Collected data

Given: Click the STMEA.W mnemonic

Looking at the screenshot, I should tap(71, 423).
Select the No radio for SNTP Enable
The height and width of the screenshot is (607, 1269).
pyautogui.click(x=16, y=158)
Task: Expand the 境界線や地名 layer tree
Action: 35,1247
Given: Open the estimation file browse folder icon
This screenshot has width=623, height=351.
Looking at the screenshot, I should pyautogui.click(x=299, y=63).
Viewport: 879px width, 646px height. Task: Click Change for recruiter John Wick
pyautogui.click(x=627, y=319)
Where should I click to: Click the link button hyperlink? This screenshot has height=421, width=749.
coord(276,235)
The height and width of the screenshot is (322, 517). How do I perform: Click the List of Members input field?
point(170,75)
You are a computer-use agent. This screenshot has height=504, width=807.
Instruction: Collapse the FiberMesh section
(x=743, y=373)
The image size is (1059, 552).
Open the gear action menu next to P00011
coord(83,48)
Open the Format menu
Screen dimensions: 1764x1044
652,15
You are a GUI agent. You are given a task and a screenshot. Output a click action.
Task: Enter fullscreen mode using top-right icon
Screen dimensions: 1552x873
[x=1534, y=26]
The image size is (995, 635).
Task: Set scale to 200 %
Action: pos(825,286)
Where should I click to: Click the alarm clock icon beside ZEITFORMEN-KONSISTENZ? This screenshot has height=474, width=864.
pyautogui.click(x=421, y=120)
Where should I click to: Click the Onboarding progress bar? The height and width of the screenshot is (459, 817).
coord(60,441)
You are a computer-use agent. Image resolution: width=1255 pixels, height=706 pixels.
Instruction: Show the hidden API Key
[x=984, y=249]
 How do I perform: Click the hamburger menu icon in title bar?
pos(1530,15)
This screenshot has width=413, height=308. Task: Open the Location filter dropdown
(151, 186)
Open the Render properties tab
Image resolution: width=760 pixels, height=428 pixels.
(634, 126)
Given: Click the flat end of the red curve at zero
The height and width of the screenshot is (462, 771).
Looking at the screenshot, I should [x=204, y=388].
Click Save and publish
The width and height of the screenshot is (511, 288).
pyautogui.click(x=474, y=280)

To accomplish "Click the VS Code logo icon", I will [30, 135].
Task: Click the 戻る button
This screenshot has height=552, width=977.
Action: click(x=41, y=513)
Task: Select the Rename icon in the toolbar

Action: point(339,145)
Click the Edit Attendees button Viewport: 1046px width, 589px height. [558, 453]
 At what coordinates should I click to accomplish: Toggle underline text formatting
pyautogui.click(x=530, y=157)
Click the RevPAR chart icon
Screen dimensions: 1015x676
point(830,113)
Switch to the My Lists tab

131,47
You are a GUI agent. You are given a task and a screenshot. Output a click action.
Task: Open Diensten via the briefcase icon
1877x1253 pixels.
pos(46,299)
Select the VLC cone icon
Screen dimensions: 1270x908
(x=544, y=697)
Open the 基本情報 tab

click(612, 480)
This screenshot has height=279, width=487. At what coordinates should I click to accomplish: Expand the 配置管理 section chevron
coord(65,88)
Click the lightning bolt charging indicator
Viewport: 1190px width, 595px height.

- **EXERCISE DETAILS**
The goal is a faithful transcription of every entry above.

- **EXPECTED ANSWER**
Given: Click the STMEA.W mnemonic

Looking at the screenshot, I should tap(71, 423).
Select the No radio for SNTP Enable
The height and width of the screenshot is (607, 1269).
pyautogui.click(x=16, y=158)
Task: Expand the 境界線や地名 layer tree
Action: 35,1247
Given: Open the estimation file browse folder icon
This screenshot has width=623, height=351.
Looking at the screenshot, I should pyautogui.click(x=299, y=63).
Viewport: 879px width, 646px height. Task: Click Change for recruiter John Wick
pyautogui.click(x=627, y=319)
Where should I click to: Click the link button hyperlink? This screenshot has height=421, width=749.
coord(276,235)
The height and width of the screenshot is (322, 517). How do I perform: Click the List of Members input field?
point(170,75)
You are a computer-use agent. This screenshot has height=504, width=807.
Instruction: Collapse the FiberMesh section
(x=743, y=373)
The image size is (1059, 552).
Open the gear action menu next to P00011
coord(83,48)
Open the Format menu
Screen dimensions: 1764x1044
652,15
You are a GUI agent. You are given a task and a screenshot. Output a click action.
Task: Enter fullscreen mode using top-right icon
Screen dimensions: 1552x873
[x=1534, y=26]
The image size is (995, 635).
Task: Set scale to 200 %
Action: pos(825,286)
Where should I click to: Click the alarm clock icon beside ZEITFORMEN-KONSISTENZ? This screenshot has height=474, width=864.
pyautogui.click(x=421, y=120)
Where should I click to: Click the Onboarding progress bar? The height and width of the screenshot is (459, 817).
coord(60,441)
You are a computer-use agent. Image resolution: width=1255 pixels, height=706 pixels.
Instruction: Show the hidden API Key
[x=984, y=249]
 How do I perform: Click the hamburger menu icon in title bar?
pos(1530,15)
This screenshot has width=413, height=308. Task: Open the Location filter dropdown
(151, 186)
Open the Render properties tab
Image resolution: width=760 pixels, height=428 pixels.
(634, 126)
Given: Click the flat end of the red curve at zero
The height and width of the screenshot is (462, 771).
Looking at the screenshot, I should [x=204, y=388].
Click Save and publish
The width and height of the screenshot is (511, 288).
pyautogui.click(x=474, y=280)

To accomplish "Click the VS Code logo icon", I will [30, 135].
Task: Click the 戻る button
This screenshot has height=552, width=977.
Action: click(x=41, y=513)
Task: Select the Rename icon in the toolbar

Action: point(339,145)
Click the Edit Attendees button Viewport: 1046px width, 589px height. [558, 453]
 At what coordinates should I click to accomplish: Toggle underline text formatting
pyautogui.click(x=530, y=157)
Click the RevPAR chart icon
Screen dimensions: 1015x676
point(830,113)
Switch to the My Lists tab

131,47
You are a GUI agent. You are given a task and a screenshot. Output a click action.
Task: Open Diensten via the briefcase icon
1877x1253 pixels.
pos(46,299)
Select the VLC cone icon
Screen dimensions: 1270x908
(x=544, y=697)
Open the 基本情報 tab

click(612, 480)
This screenshot has height=279, width=487. At what coordinates should I click to accomplish: Expand the 配置管理 section chevron
coord(65,88)
Click the lightning bolt charging indicator
Viewport: 1190px width, 595px height.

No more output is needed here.